SPENDING on schools and children’s services across the Capital is set to be squeezed by a further £5.9 million – sparking fresh fears over the impact on city classrooms.
New figures show education chiefs have lined up additional savings over the 2013-14 session to address multi-million pound budgetary “pressures”, which they admit have created “significant” challenges.
The proposals come on top of £7.5m in cuts to schools and early years spending announced last month, as city bosses seek to slice £16m from the children and families budget between now and 2017-18. Council leaders said frontline teaching would not be affected and new savings would be limited to non-core and central office services.
But parent and teacher representatives called the figures “alarming”, warning budgets had already been cut to the bone and further spending hits would damage the education of Edinburgh’s children.
Alan McKenzie, acting general secretary of the Scottish Secondary Teachers Association, said: “Claiming that there will not be an effect on the frontline is simply not true.
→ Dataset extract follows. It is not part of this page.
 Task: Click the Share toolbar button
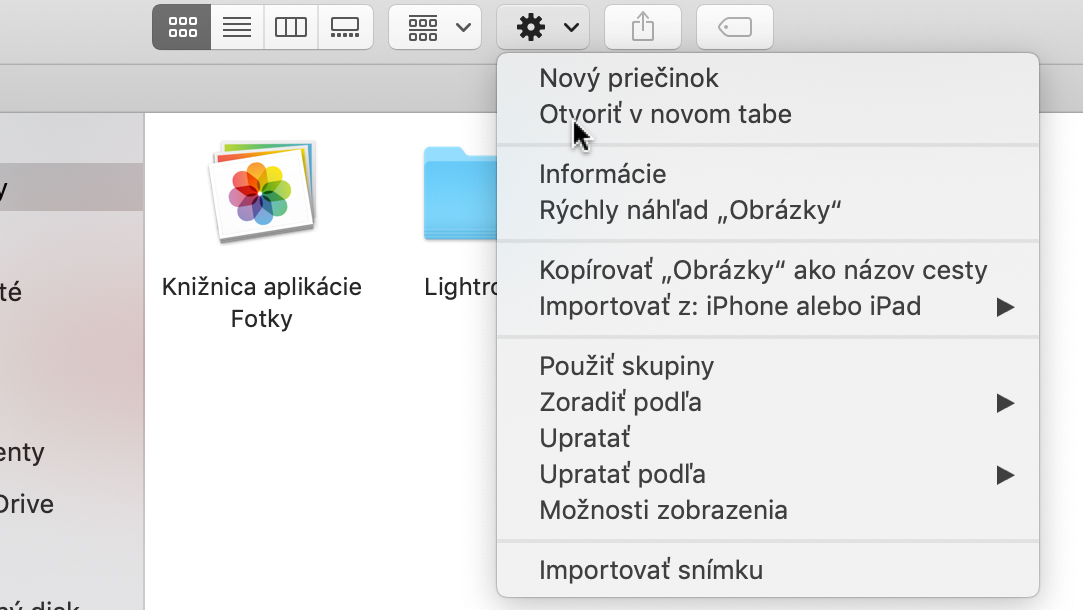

“My greatest fear is that you cut and cut until you are left with a heavily emasculated education service. I would say we are near to that and it’s only the goodwill of teachers that’s keeping it above water.”
The figures show new pressures on the children and families budget have been driven by inflation-fuelled increases in the cost of public private partnership (PPP) contracts, higher than expected growth in fostering and adoption placements, and providing education support in other local authorities.
A range of measures are being looked at to balance the books, including drawing on existing cash reserves and – of most concern to parents – not filling staff vacancies.
Parent leaders said news of a spending squeeze, wherever it is targeted, would stoke fears over how Edinburgh’s education service will cope against a backdrop of soaring demand and costs.
Tina Woolnough, Edinburgh representative for the National Parent Forum for Scotland, said: “Parent councils across the city have been waiting for awful things to happen and the view is that there’s nothing left to cut. As well as visible cuts, you have embedded cuts year on year, so this is cuts on top of cuts. Any cuts they’re making, wherever they make them, will impact on children – back-office cuts have a knock-on effect on support for schools.”
She added: “There’s money wasted in other parts of the council but absolutely no money wasted on schools.”
Opposition leaders also expressed unease over the new figures. Councillor Gavin Corbett, finance spokesman for the city’s Greens, said: “In the context of the budget pressures for the next five years, this is the relatively easy year.
“So it is potentially alarming for all councillors to see the education budget already straining at the seams halfway through the year.”
But education chiefs insisted essential spending would be shielded.
Councillor Paul Godzik, education leader, said: “Frontline services in core areas such as schools, social work teams, nurseries and early years centres have been protected.
“The projected savings are being met by using reserves and through employee costs.”